Kate McDonald, Jeelie Piece

By Eve Marx

Kate McDonald, owner of Jeelie Piece, a creative space and cafe in Edinburgh – in Tollcross too, surrounded by art schools and theatres.

She told us about how she supports local enterprises and makes the most of Edinburgh’s rather special energy.

“What’s fascinating about Edinburgh is its sense of community.”


Eve Marx, Illustrator

How long have you been in Edinburgh?

I’ve been here for seven years, and the café is a year and a half old.

How many artists have you exhibited so far?

Around 15. It’s usually once a month, but sometimes we’ll have a collective.

How do you find them?

Different methods, actually. Sometimes it’s someone that I’ve seen on Instagram, sometimes I’ve seen their work in another gallery.

They’re always somewhat local, most of the time they work in Edinburgh but come from all over the place. The other day we had someone from South Korea who just moved in with her husband for example, I actually knew her work before.

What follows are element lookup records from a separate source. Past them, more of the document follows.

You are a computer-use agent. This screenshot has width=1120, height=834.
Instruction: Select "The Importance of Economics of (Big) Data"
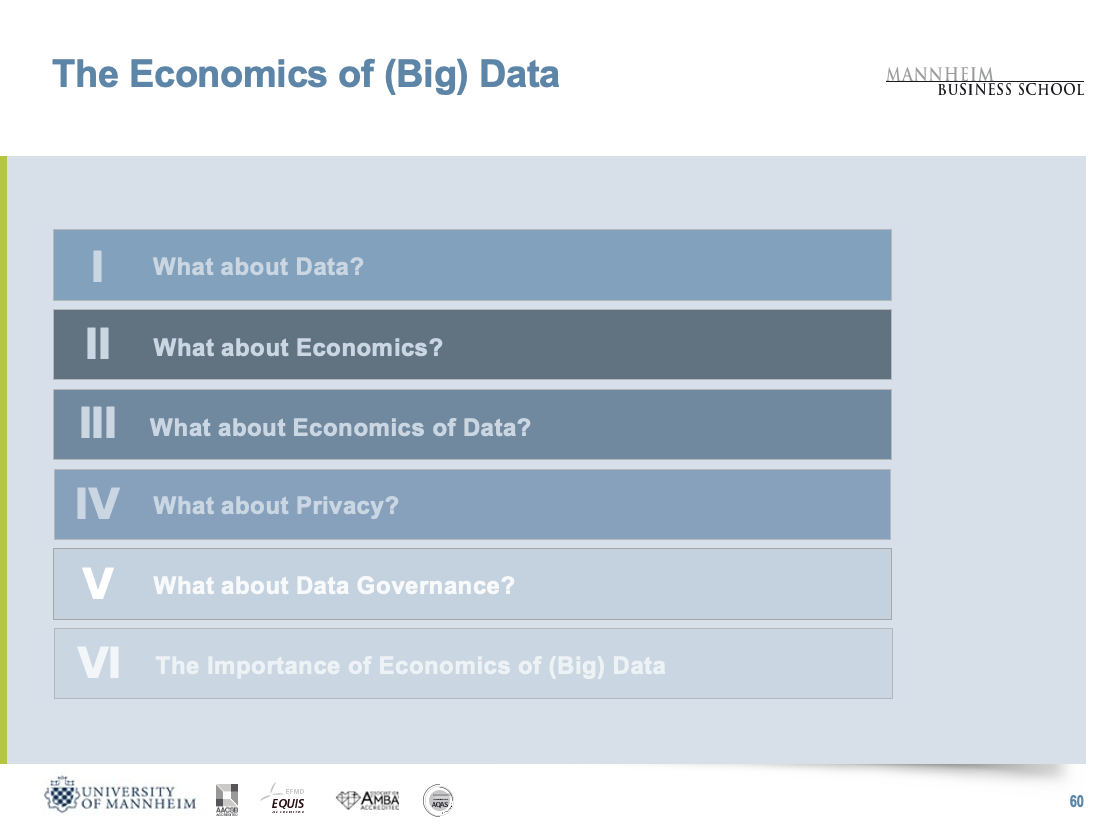click(410, 666)
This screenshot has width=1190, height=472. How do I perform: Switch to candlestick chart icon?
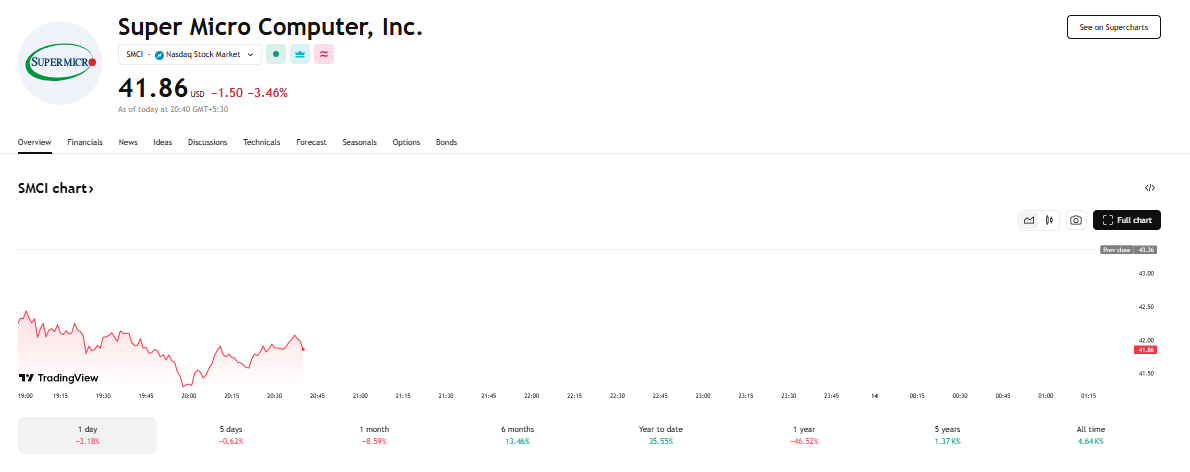[1050, 220]
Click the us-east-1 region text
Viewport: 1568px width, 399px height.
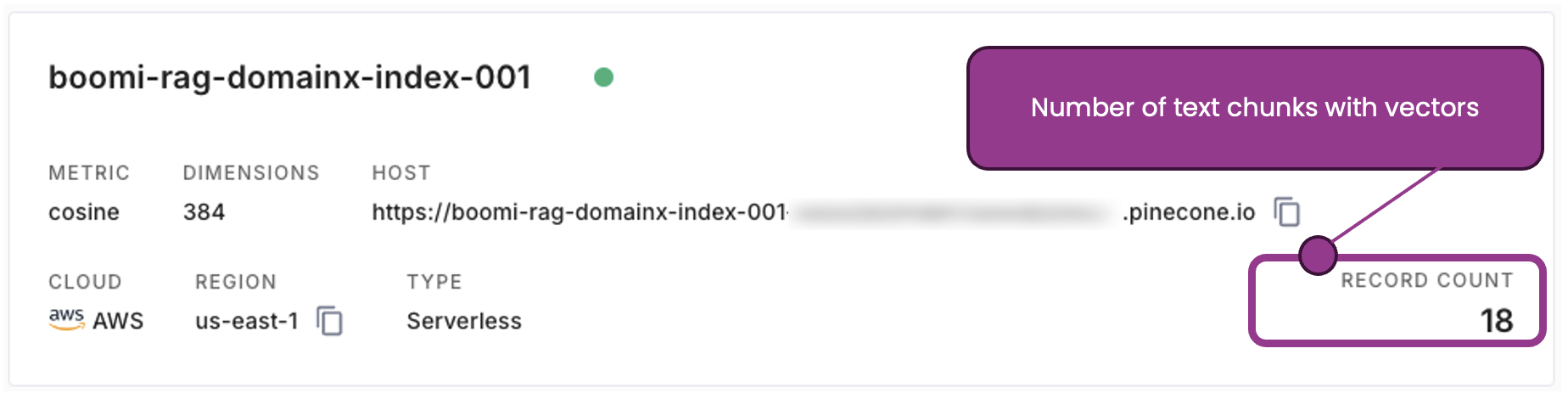pos(247,321)
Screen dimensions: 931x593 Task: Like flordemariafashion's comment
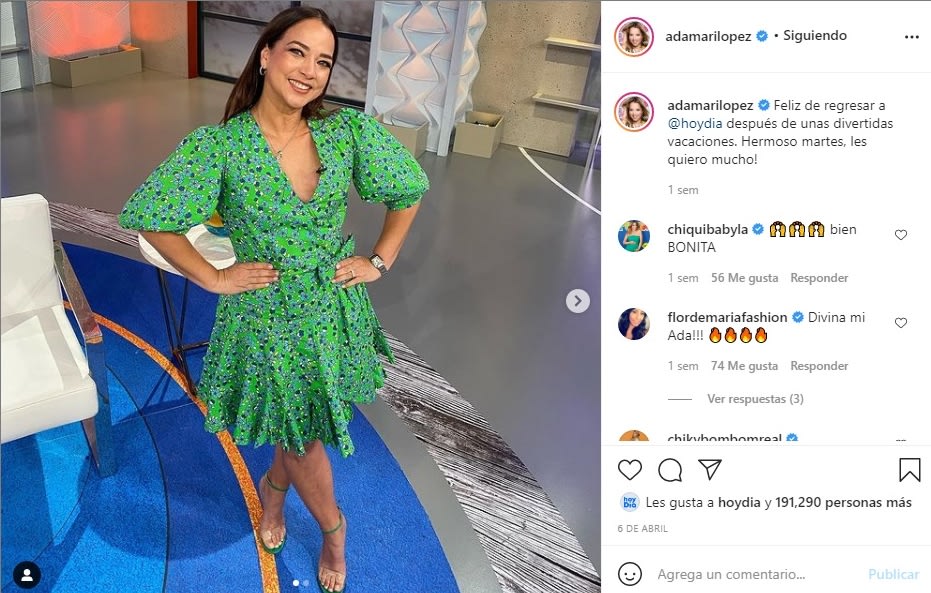pos(901,323)
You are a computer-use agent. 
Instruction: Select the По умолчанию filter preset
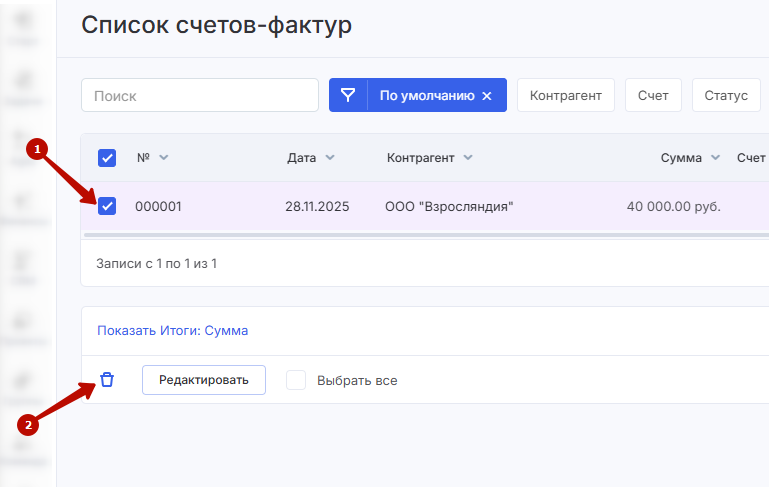click(426, 96)
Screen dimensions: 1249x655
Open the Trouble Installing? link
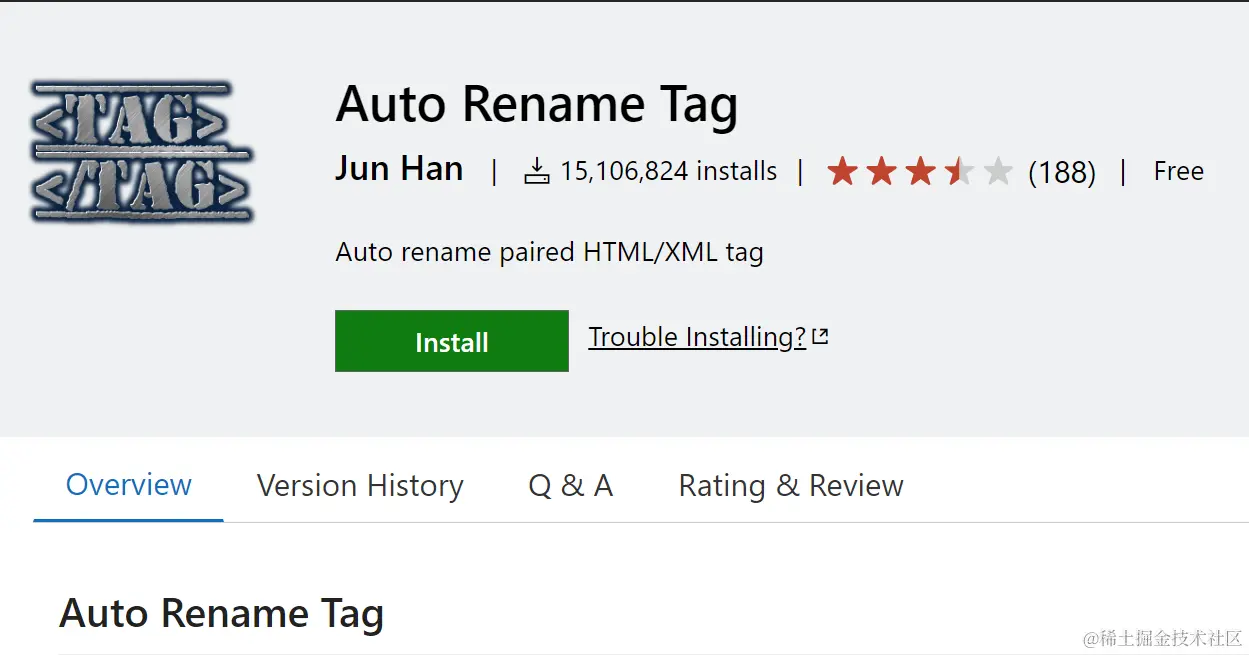click(x=697, y=338)
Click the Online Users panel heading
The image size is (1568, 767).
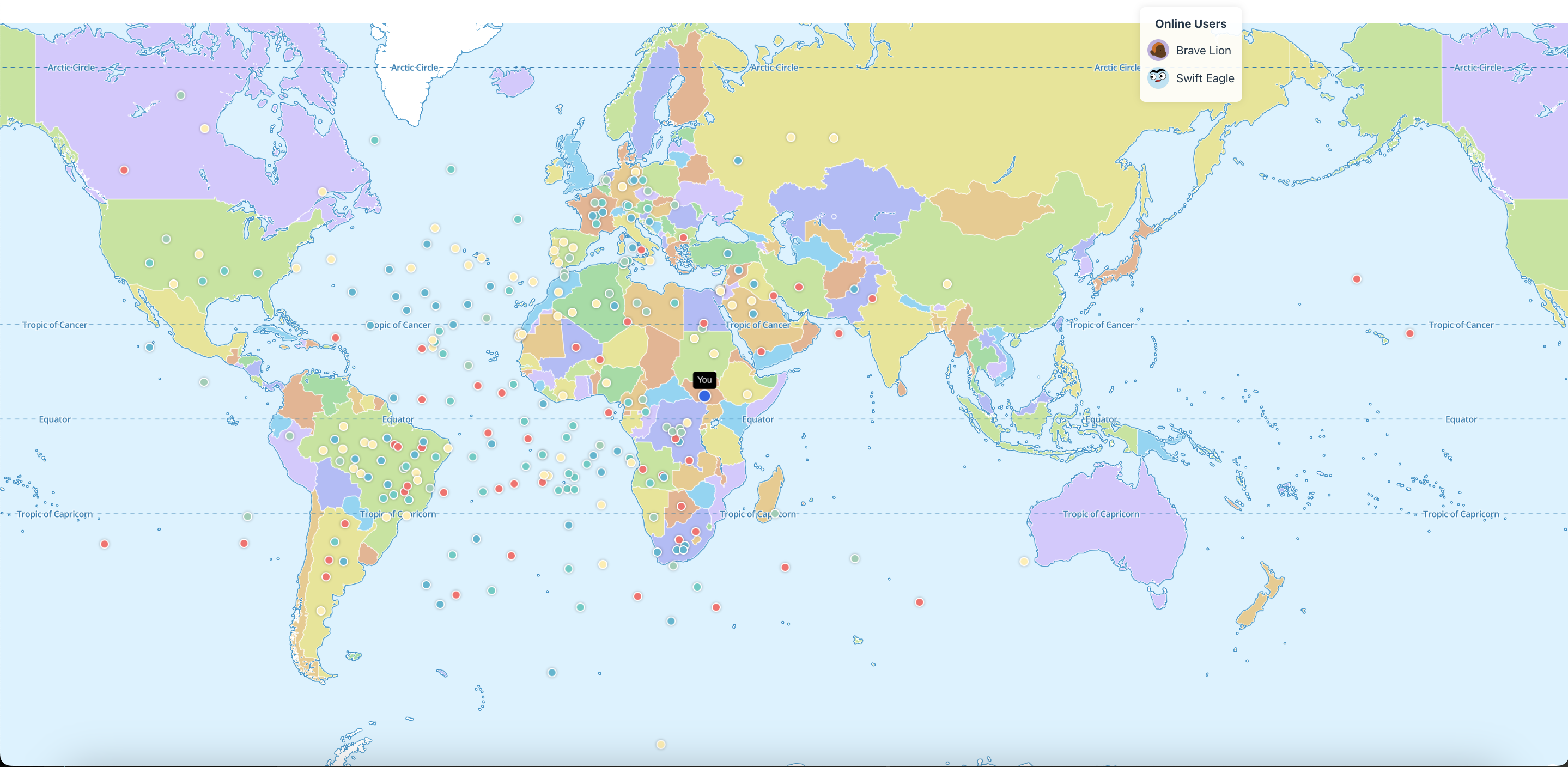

They don’t have to be from Scotland but I do like to support local – local producers, local creatives all the same.

Why Edinburgh?

I like Edinburgh because it’s lovely to live in but actually quite special to work in. You actually don’t get the same people in Edinburgh for a very long time, which can be a bit sad but actually gives it some sort of energy: people are very open to meeting new people and exchanging idea and engaging in new projects.

What’s fascinating about Edinburgh is its sense of community. It is a big city, but manageable, I think it doesn’t swallow you down, there’s really room for individuality.

It’s creative, even outside of the Fringe. They spend quite a lot of energy and passion in trying to keep the energy going for the rest of the year.

If you were to put up together your own show at the Fringe, what would you do?

I actually write plays, so I would be delighted to do something like that. I was hoping to put one together this year but the timing wasn’t good.  But yes, I’ve written quite a few and they’re usually quite political because that’s close to my heart.  I’m always interested in the way you can mix up politics with play and art and tell a story.

This year the Fringe is definitely a bit more like that, because people have a lot to say on the subject, unsurprisingly (laughs)

So you have your space but but have you noticed other people’s initiative that you appreciated? Or is there something you think Edinburgh could do to make things better for creatives especially?

There’s a couple of great things.  I really like what Boom Salon does. Hidden Doors as well, who take buildings and turn them into art. And of course there’s a lot of collectives going around, like the Edinburgh Student Music Movement, a network for under-the-radar student musicians from universities across Edinburgh.